De mythe in objectief gerationaliseerde cultuursystemen: de samoeraigenrefilm in het naoorlogse Japan (1945-1970)

Lars
Bové

Bijgevolg is het hoog tijd voor een mythologisch onderzoek dat objectief gerationaliseerde cultuursystemen - waarin wetenschap en technologie ‘de plak zwaaien’ - onder de loep plaatst.  Binnen deze context wordt er in deze eindverhandeling nagegaan in welke mate de samoeraigenrefilm in de eerste decennia na de Oorlog in de Stille Oceaan (1945 tot 1970) en meer bepaald in de tweede naoorlogse periode na de Geallieerde bezetting (na 1952), als een mythe fungeerde binnen de toenmalige Japanse cultuurdynamiek.  De hypothese die aan de basis van deze probleemstelling ligt, is dat na de (psychologische) chaos die de Oorlog in de Stille Oceaan bij het Japanse volk heeft veroorzaakt, de boom van samoeraigenrefilms na de Geallieerde bezetting niet louter gegrond is op de kunstesthetische eigenschappen van deze filmwerken en dit filmgenre, maar evenzeer of vooral gebaseerd is op de mythologische functie die deze films vervulden binnen het Japanse cultuursysteem als reactie op de toen heersende (metafysische) crisis. 

Deze kernvraag verplicht ons of biedt ons de mogelijkheid om eveneens een aantal andere gerelateerde vragen te beantwoorden.  Vooreerst wordt er na een uitgebreide en kritische literatuurstudie een duidelijke, holistische, universeel geldige en innovatieve definitie van het mytheconcept geformuleerd wat een conditio sine qua non terzake is vermits de onderzoeksobjecten niet kunnen bestempeld worden als mythen wanneer er nog steeds een enorme terminologische vaagheid heerst omtrent dit fenomeen en wanneer het begrip enkel van toepassing is op westerse culturen.  Ten tweede wordt er tegelijkertijd stilgestaan bij de actuele discussie inzake de mythologische karakteristieken van filmwerken en meer concreet van genrefilms.  Het moge duidelijk wezen dat deze thesis pas in tweede instantie kan beschouwd worden als een cultuursociologische filmanalyse omdat er eerder sprake is van een mythologisch onderzoek met als studieonderwerp verhalen die via het filmmedium gecommuniceerd worden.  Ten derde bieden de antwoorden op de vorige twee probleemstellingen een definitief antwoord op de vraag welke de meeste geschikte en algemeen geldige methodologie is bij het uitvoeren van mythologisch onderzoek en in het bijzonder bij mythestudies die genrefilms als onderzoekssubject hebben.

**Te ondernemen stappen**
(a) Welke jaren omvat de periode die de tekst over de samoeraigenrefilm onderzoekt?
(b) Ga verder met de tekst over de samoeraigenrefilm in het naoorlogse Japan, aansluitend op de laatste zin.

**Aangeleverd materiaal**
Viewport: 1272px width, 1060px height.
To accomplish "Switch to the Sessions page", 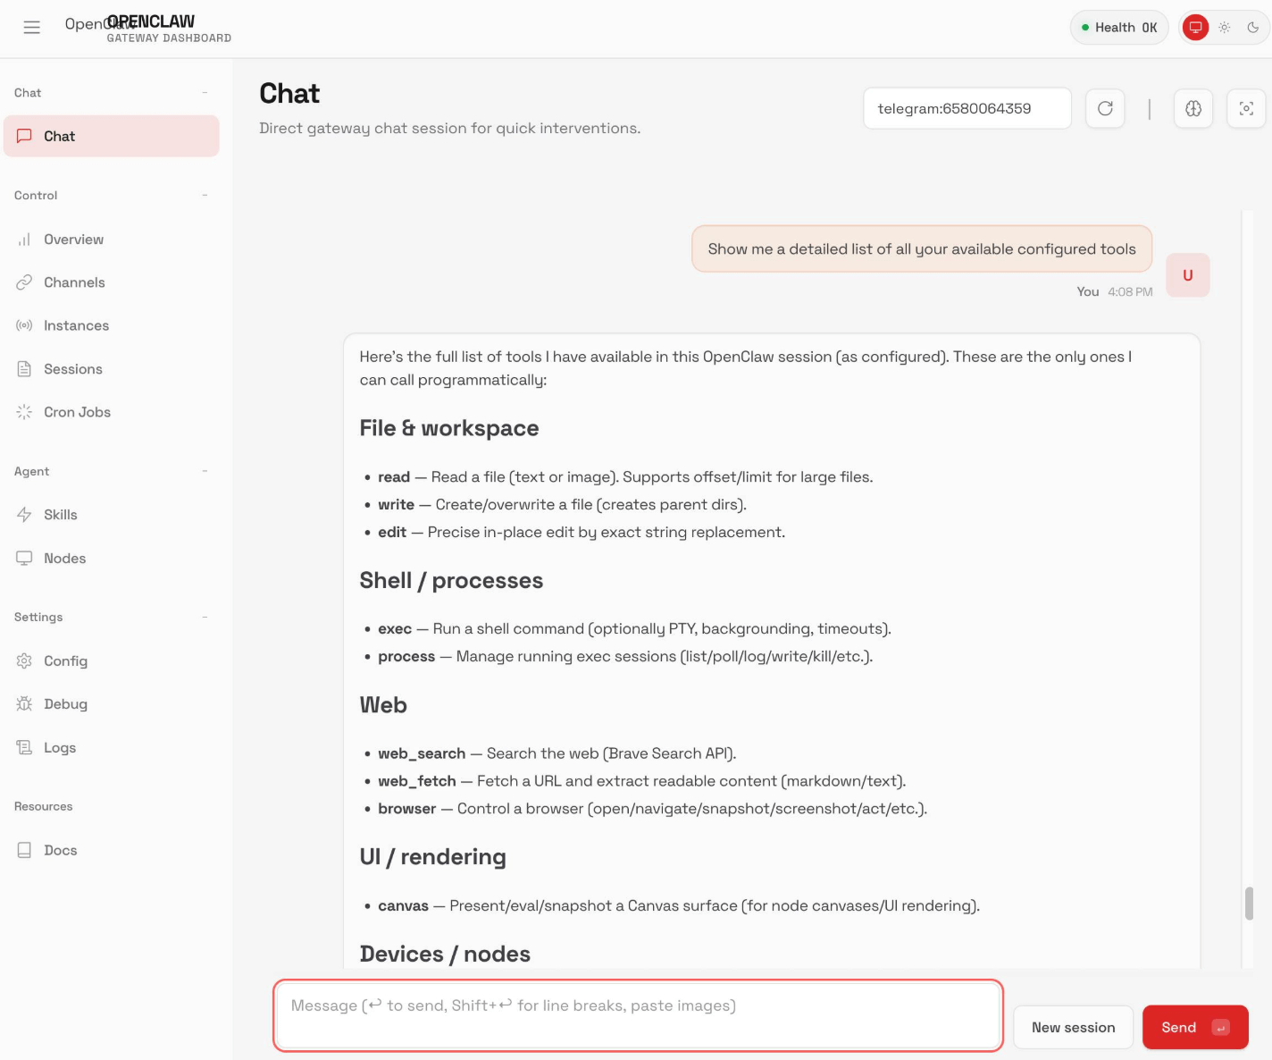I will (71, 368).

**Opgeloste opgaven**
(a) De periode van 1945 tot 1970.

(b)
Aangezien de onderzochte samoeraigenrefilms na een veelzijdig onderzoek met de nodige nuancering gedefinieerd worden als mythen, wordt eveneens de via deze verhalen gecommuniceerde culturele kennis gesitueerd binnen de culturele context van het naoorlogse Japan en alzo komt de lezer ook wat meer te weten over de basispijlers van de (toenmalige) Japanse cultuurconsensus.  

Hoewel de extrapolatie van de bekomen resultaten naar alle naoorlogse samoeraigenrefilms - gezien het grote aantal samoeraifilms dat in deze periode geproduceerd is - niet te legitimeren valt, kan er wel gesteld worden dat in de decennia na de Oorlog in de Stille Oceaan de zes onderzochte samoeraifilms die algemeen beschouwd worden als mijlpalen binnen het genre, fungeren als volwaardige mythen binnen de toenmalige Japanse cultuurgemeenschap.  In wezen vervullen deze films dezelfde mythologische functies als de toneelstukken sedert het Ashikaga/Muromachi tijdperk van 1333 tot 1568.  

Vooreerst wordt in alle onderzochte samoeraifilms een fantastisch verhaal gehanteerd om contemporaine thema’s, zoals een geslachtelijk egalitarisme, te bespreken door de historische setting te hanteren als een fictief model voor de huidige maatschappij.  Ten tweede kan het samoeraifilmgenre wel degelijk gedefinieerd worden als een mythologische taal die evenwel de complexiteit van dagelijkse taalsystemen niet kan evenaren.

Bij de zes geanalyseerde samoeraiprenten is er sprake van een globale structurele opbouw die gebaseerd is op een binaire oppositie tussen het goede en het kwade.   De mythologische statements die via de films gecommuniceerd worden, hebben voornamelijk betrekking op ethische waarden en regels die het leven van de ontvanger kunnen vergemakkelijken.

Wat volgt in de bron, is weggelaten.